Cole: ‘Networks drastically oversized’
The use of open performance data could deliver £400m in energy savings from heat networks and reduce CO2 emissions by 800,000 tonnes over the next 10 years, according to research supported by the former Department of Energy & Climate Change.
Tech analysts Guru Systems worked with the Open Data Institute to examine data from dozens of networks in the UK. They identified major inefficiencies that, if addressed, would reduce capital costs by 30% thanks to more accurate plant sizing based on ‘real life’ operating information.
Heat networks account for just 2% of the UK energy market, but are central to the government’s strategy to decarbonise heating. The aim is for 25% of London’s properties to be linked to localised networks by 2025. However, researchers found widespread issues with oversizing and with the way networks are specified, commissioned and operated.

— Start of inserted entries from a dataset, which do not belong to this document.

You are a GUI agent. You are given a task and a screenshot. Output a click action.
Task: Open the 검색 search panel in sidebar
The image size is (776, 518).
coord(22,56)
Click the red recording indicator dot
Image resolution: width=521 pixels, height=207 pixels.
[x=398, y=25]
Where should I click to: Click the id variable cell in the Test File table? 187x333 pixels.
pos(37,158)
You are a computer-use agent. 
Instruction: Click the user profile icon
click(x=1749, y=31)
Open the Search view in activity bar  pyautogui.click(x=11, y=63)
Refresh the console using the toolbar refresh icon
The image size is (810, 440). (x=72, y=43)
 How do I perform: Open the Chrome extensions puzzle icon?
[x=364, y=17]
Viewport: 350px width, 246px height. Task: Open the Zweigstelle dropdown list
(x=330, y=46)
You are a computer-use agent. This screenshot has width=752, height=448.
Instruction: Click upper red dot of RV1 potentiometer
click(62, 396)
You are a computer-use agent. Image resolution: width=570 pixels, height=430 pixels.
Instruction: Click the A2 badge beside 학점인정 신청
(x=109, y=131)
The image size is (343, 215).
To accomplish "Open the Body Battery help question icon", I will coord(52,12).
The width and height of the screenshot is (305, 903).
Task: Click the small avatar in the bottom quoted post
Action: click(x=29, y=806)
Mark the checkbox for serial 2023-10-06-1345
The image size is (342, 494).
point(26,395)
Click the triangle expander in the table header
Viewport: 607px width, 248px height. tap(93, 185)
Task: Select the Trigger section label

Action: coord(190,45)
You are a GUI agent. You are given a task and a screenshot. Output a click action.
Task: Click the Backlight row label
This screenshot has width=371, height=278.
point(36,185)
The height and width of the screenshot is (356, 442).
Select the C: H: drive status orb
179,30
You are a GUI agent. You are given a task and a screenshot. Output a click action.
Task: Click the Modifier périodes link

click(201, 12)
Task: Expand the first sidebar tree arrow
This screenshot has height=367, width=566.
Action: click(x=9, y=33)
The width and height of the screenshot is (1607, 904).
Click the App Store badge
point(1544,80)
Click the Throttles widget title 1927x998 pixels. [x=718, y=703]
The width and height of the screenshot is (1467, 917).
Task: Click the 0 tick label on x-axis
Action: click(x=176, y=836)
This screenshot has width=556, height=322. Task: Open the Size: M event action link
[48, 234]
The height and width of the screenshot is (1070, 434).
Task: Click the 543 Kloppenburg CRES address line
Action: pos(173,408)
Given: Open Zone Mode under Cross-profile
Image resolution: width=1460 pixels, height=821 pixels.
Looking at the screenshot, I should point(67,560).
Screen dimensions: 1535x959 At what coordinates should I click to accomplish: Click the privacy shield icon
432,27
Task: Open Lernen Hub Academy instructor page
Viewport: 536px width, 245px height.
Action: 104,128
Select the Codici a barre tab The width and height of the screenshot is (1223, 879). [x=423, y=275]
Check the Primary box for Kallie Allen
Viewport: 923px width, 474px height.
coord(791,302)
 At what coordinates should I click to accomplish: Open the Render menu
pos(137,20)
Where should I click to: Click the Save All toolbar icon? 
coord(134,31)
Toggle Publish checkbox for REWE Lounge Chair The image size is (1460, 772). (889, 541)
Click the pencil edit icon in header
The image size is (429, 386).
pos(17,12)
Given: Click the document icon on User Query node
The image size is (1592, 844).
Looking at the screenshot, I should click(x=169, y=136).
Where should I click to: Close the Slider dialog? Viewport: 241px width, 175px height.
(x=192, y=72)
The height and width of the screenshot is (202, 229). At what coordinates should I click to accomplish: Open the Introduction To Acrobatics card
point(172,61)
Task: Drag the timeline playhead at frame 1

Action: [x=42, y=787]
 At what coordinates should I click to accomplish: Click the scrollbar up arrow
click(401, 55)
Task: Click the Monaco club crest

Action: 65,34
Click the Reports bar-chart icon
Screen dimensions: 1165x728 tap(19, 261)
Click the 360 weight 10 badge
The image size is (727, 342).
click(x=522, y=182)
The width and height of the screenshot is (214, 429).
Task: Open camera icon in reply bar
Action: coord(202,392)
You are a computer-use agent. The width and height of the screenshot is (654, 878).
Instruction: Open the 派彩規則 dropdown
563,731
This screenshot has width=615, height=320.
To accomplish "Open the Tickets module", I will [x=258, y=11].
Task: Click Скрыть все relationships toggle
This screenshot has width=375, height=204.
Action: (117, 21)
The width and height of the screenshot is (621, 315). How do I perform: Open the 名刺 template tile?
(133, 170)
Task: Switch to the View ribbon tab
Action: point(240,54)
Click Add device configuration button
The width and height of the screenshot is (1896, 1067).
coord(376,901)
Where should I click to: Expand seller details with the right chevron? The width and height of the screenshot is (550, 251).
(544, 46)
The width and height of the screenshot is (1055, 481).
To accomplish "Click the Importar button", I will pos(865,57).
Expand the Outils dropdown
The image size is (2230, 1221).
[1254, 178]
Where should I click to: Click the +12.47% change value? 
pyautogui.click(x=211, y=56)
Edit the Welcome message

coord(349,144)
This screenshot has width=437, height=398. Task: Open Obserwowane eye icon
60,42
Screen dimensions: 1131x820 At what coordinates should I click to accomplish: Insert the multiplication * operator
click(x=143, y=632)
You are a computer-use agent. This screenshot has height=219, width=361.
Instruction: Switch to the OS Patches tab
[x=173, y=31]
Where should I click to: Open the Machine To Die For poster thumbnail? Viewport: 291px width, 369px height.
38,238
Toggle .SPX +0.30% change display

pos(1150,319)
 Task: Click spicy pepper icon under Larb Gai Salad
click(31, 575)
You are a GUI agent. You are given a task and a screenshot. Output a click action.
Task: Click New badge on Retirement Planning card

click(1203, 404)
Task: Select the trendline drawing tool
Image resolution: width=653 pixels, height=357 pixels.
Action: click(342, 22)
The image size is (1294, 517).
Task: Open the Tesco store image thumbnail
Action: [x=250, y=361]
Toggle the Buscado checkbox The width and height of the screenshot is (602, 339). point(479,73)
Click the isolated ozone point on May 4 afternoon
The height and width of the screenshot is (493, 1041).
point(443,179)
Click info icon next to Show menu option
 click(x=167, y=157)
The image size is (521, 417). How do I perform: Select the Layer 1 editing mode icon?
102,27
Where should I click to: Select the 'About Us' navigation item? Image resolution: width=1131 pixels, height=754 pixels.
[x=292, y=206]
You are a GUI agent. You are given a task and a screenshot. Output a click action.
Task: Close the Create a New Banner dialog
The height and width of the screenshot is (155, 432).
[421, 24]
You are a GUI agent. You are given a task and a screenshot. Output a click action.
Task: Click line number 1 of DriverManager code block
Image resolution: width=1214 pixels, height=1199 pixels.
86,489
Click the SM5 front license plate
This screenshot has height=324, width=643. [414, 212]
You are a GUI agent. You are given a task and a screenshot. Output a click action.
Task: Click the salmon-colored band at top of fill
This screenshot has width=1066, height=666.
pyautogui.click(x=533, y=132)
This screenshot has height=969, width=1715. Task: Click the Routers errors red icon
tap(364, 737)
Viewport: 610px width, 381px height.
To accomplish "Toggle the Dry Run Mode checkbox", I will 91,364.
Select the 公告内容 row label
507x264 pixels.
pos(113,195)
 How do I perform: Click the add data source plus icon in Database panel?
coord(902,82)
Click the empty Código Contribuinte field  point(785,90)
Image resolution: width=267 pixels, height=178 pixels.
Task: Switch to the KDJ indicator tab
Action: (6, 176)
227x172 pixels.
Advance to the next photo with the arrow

Guru Systems’ managing director Casey Cole said most of the £400m in projected savings would come from ‘a reduction in the oversizing of networks, as well as increased fuel efficiency across the lifetime of these new systems’. He said designers currently used ‘an outdated model’ to calculate the maximum amount of heat needed at any one time, and this had led to ‘networks being drastically oversized’.
Lessons learned were applied to four existing schemes and, in one, residents saw the energy tariffs they paid cut by almost 50%, from 7.7p to 3.8p per kWh. As a result, Guru Systems has created a real-time data analytics platform to help operators tackle inefficiencies, and aid correct sizing.